### [WORK INSTRUCTIONS]
A: Name every court case that the passage on the right to a speedy trial identifies by its case name.
B: In the passage on the right to a speedy trial, reproduce word for word the stretch from "Dickey v. Florida, supra, similarly" through "and the information.".
C: Decide whether each statement agrees with the passage on the right to a speedy trial. Answer yes or no, and quote the words from the passage that decide it. (i) The passage says pre-indictment delays may result in the loss of alibi witnesses. (ii) In Orozco v. Texas, the suspect was formally arrested before being examined. (iii) The petitioner in Dickey v. Florida was tried on February 13, 1968.

### [QUOTED PASSAGE]
# # # # # # #

The impairment of the ability to defend oneself may become acute because of delays in the pre-indictment stage. Those delays may result in the loss of alibi witnesses, the destruction of material evidence, and the blurring of memories. At least when a person has been accused of a specific crime, he can devote his powers of recall to the events surrounding the alleged occurrences. When there is no formal accusation, however, the State may proceed methodically to build its case while the prospective defendant proceeds to lose his.3
The duty which the Sixth Amendment places' on Government officials to proceed expeditiously with crim*332inal prosecutions would have little meaning if those officials could determine when that duty was to commence. To be sure, “[t]he right of a speedy trial is necessarily relative. It is consistent with delays and depends upon circumstances.'’ Beavers v. Haubert, 198 U. S. 77, 87 (1905). But it is precisely because this right is relative that we should draw the line so as not to condone illegitimate delays whether at the pre- or the post-indictment stage.4
Our decisions do not support the limitations of the right to a speedy trial adopted in the majority’s conclusion that “the [Sixth] amendment [does not extend] to *333the period prior to arrest.” Ante, at 321. In Miranda v. Arizona, 384 U. S. 436, 444 (1966), we held that it was necessary for the police to advise of the right to counsel in the pre-indictment situation where “a person has been taken into custody or otherwise deprived of his freedom of action in any significant way.” That case, like the present one, dealt with one of the rights enumerated in the Sixth Amendment, to which an “accused” was entitled. We were not then concerned with whether an “arrest” or an “indictment” was necessary for a person to be an “accused” and thus entitled to Sixth Amendment protections. We looked instead to the nature of the event and its effect on the rights involved. We applied the Miranda rule even though there was no “arrest,” but only an examination of the suspect while he was in his bed at his boarding house, the presence of the officers making him “in custody.” Orozco v. Texas, 394 U. S. 324, 327. We should follow the same approach here and hold that the right to a speedy trial is denied if there were years of unexplained and inexcusable pre-indictment delay.
Dickey v. Florida, supra, similarly demonstrates the wisdom of avoiding today’s mechanical approach to the application of basic constitutional guarantees. While he was in custody on an unrelated federal charge, the petitioner was identified by a witness to the robbery. Petitioner remained in federal custody, but the State did not seek to prosecute him until September 1, 1967, when he moved to dismiss the detainer warrant which had been lodged against him. An information was then filed on December 15, 1967, and petitioner was tried on February 13, 1968. Although the trial took place less than two months after the filing of the information, we held that there had been a denial of the right to a speedy trial because of the delay of more than seven years between the crime and the information.

# # # # # # #

### [Interface element records]

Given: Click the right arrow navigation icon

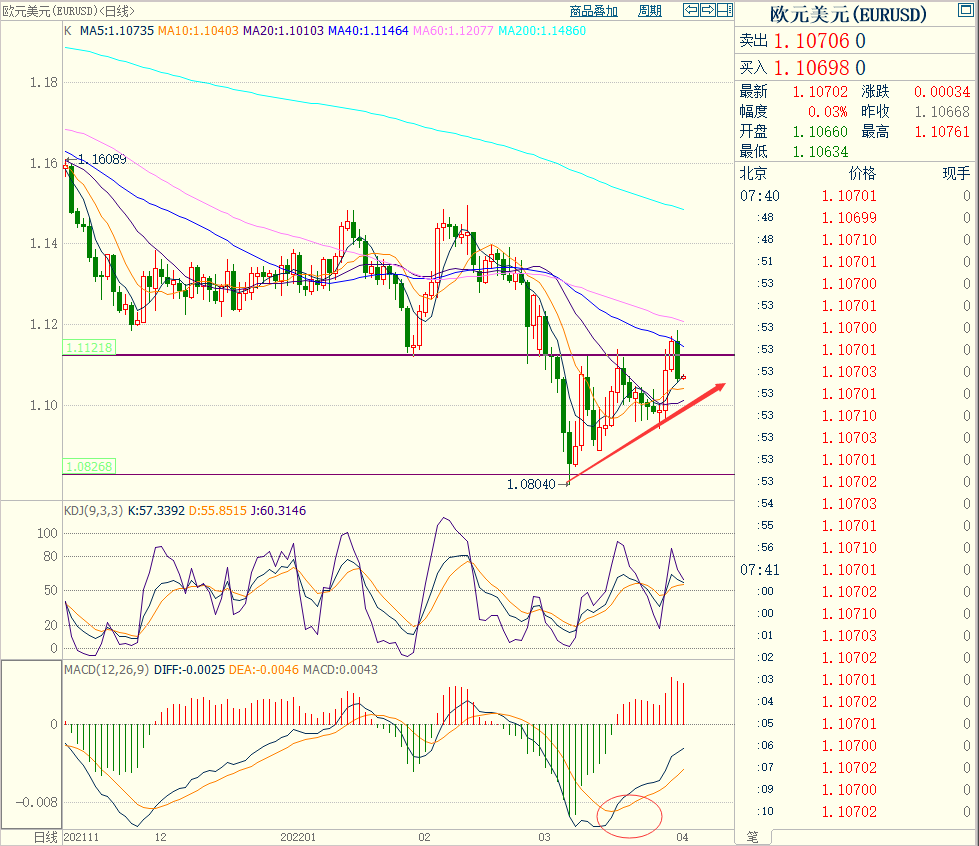Looking at the screenshot, I should pos(708,11).
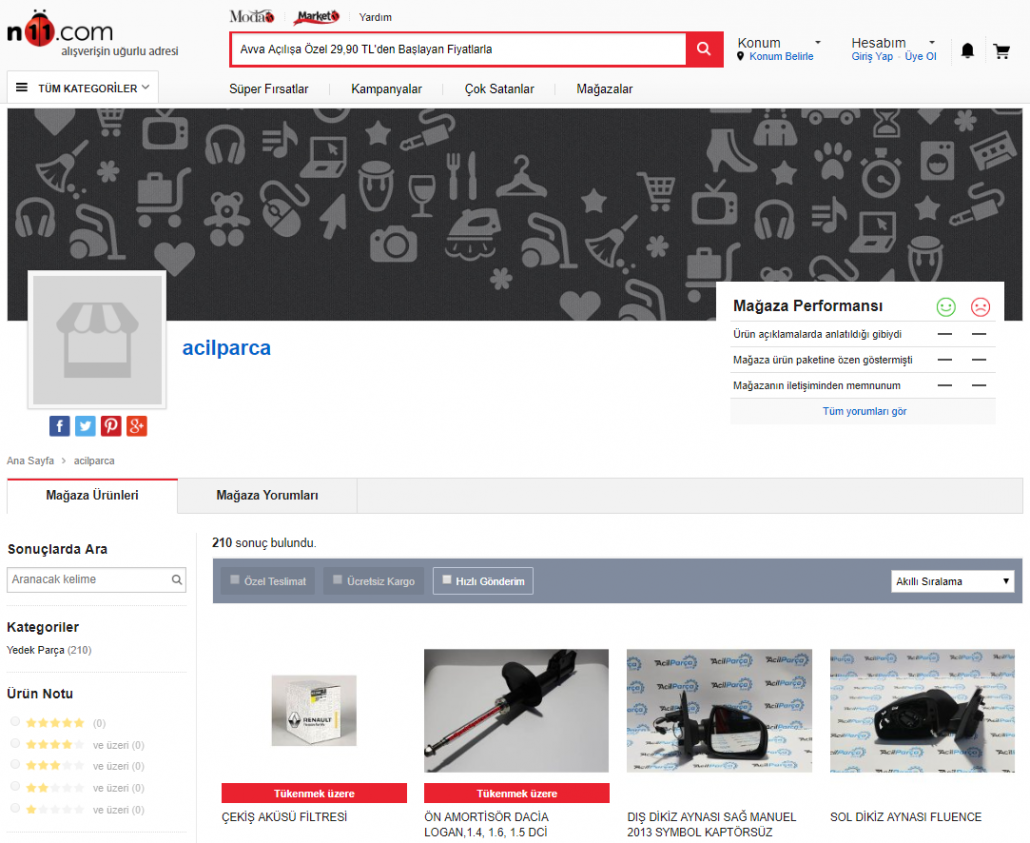Select the five-star rating radio button
Viewport: 1030px width, 843px height.
coord(15,722)
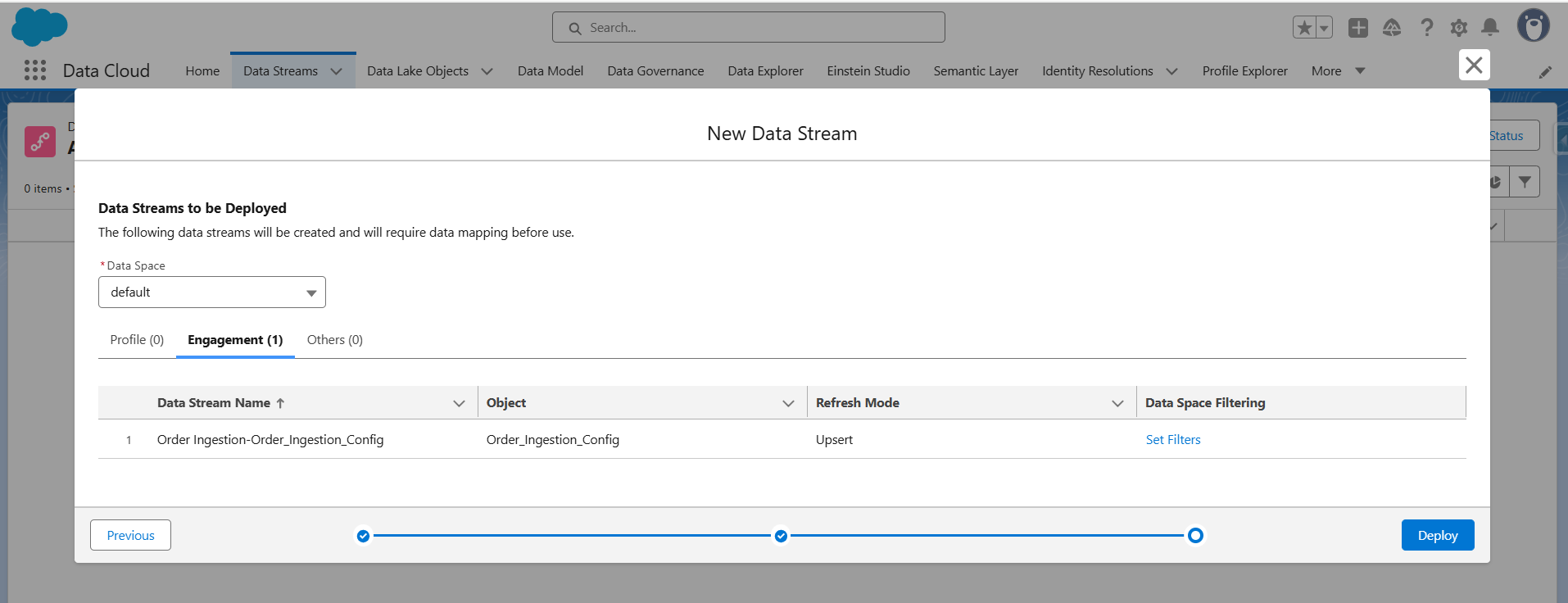This screenshot has height=603, width=1568.
Task: Switch to the Profile (0) tab
Action: 137,340
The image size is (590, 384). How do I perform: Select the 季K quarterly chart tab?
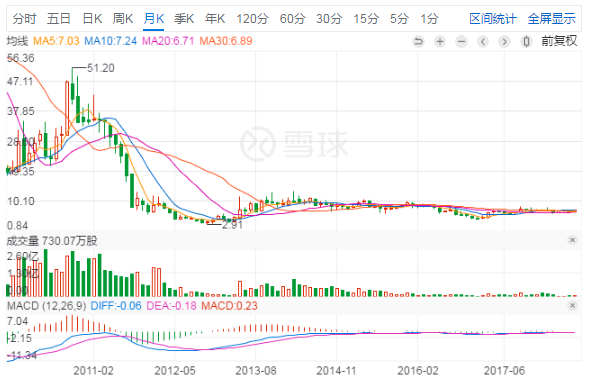pos(184,18)
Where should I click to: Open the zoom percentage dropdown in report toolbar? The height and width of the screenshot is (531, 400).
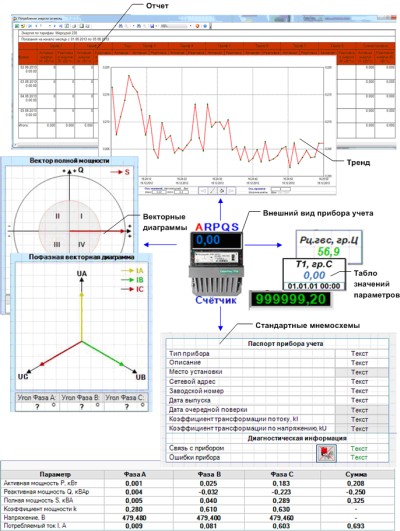pyautogui.click(x=176, y=26)

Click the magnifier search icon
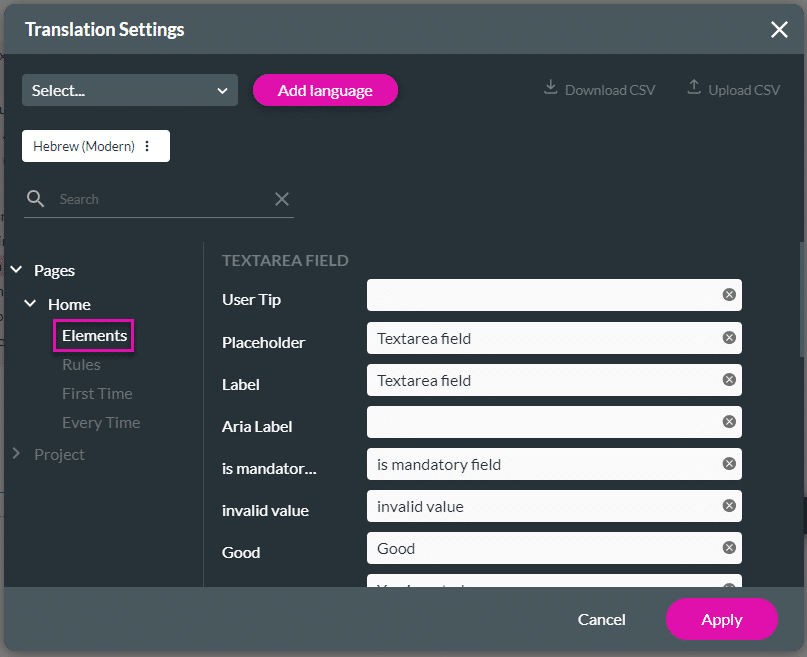[x=36, y=199]
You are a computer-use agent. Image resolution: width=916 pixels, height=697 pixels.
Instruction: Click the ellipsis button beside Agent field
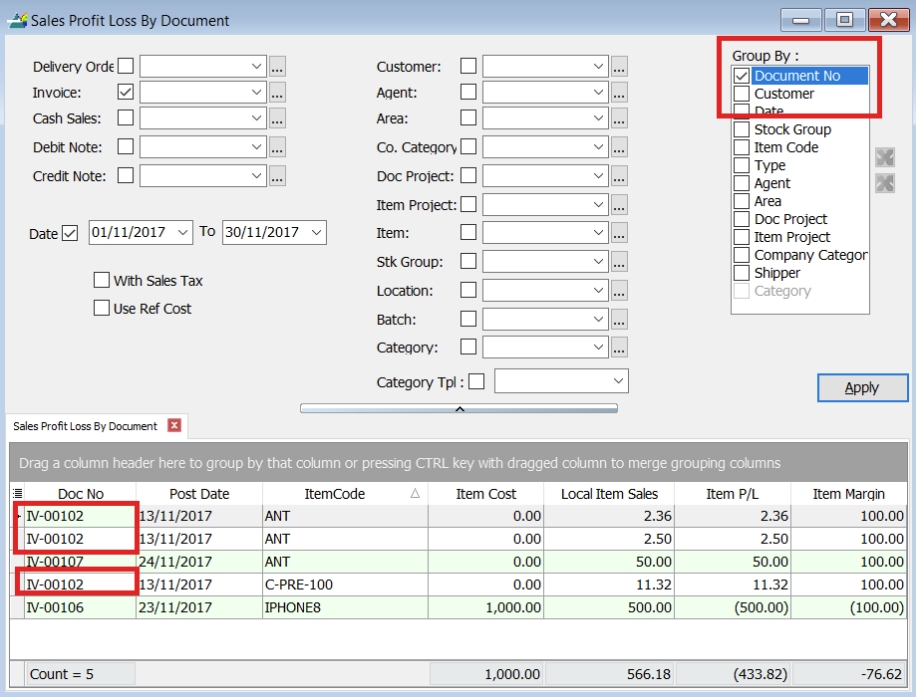[x=619, y=93]
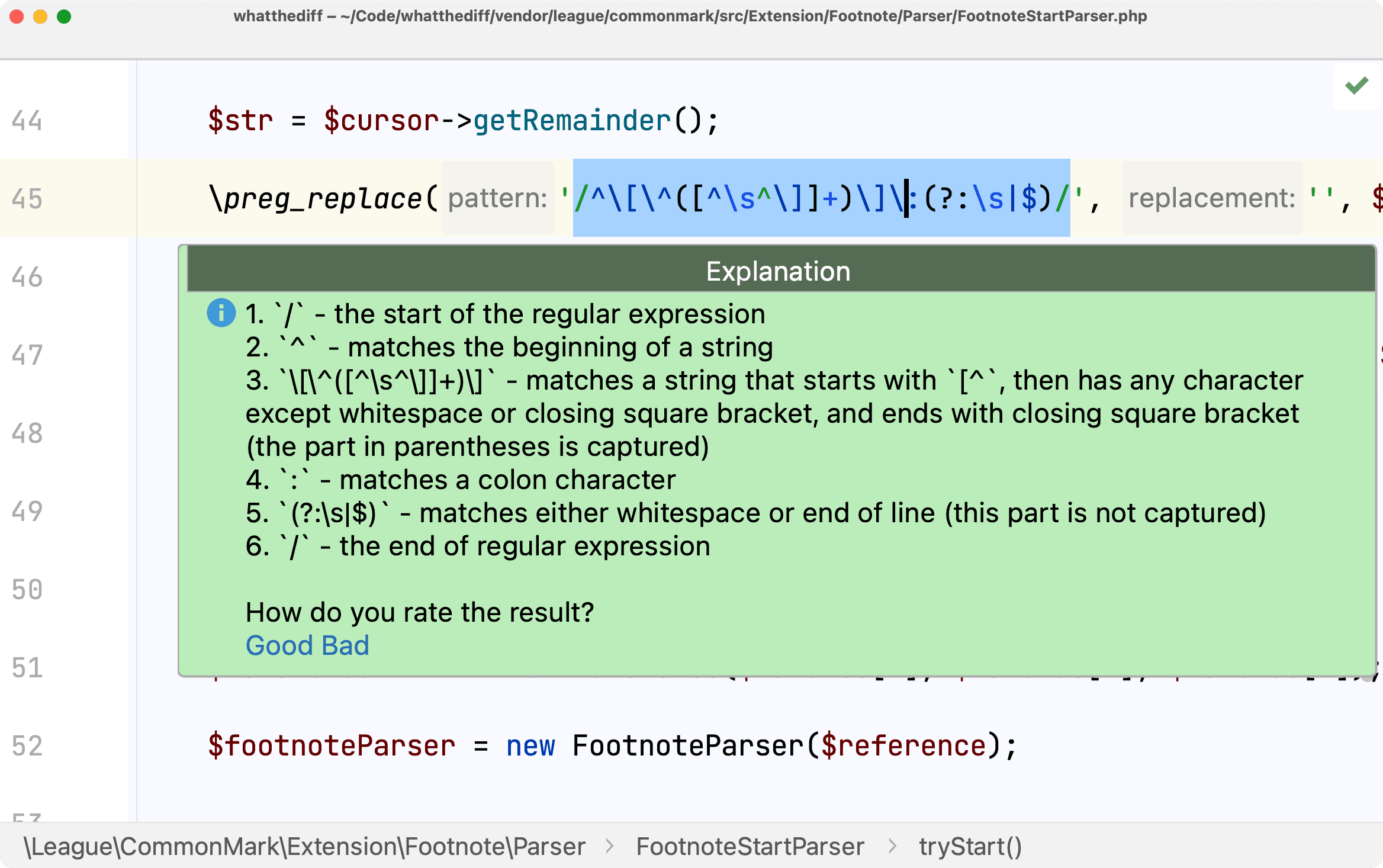Click the chevron after the namespace breadcrumb

(x=610, y=847)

# # # # # # #

### [TASK RESPONSES]
A: Beavers v. Haubert, Miranda v. Arizona, Orozco v. Texas, Dickey v. Florida

B:
Dickey v. Florida, supra, similarly demonstrates the wisdom of avoiding today’s mechanical approach to the application of basic constitutional guarantees. While he was in custody on an unrelated federal charge, the petitioner was identified by a witness to the robbery. Petitioner remained in federal custody, but the State did not seek to prosecute him until September 1, 1967, when he moved to dismiss the detainer warrant which had been lodged against him. An information was then filed on December 15, 1967, and petitioner was tried on February 13, 1968. Although the trial took place less than two months after the filing of the information, we held that there had been a denial of the right to a speedy trial because of the delay of more than seven years between the crime and the information.

C:
(i) Yes: "Those delays may result in the loss of alibi witnesses"
(ii) No: "We applied the Miranda rule even though there was no “arrest,” but only an examination of the suspect while he was in his bed at his boarding house"
(iii) Yes: "petitioner was tried on February 13, 1968"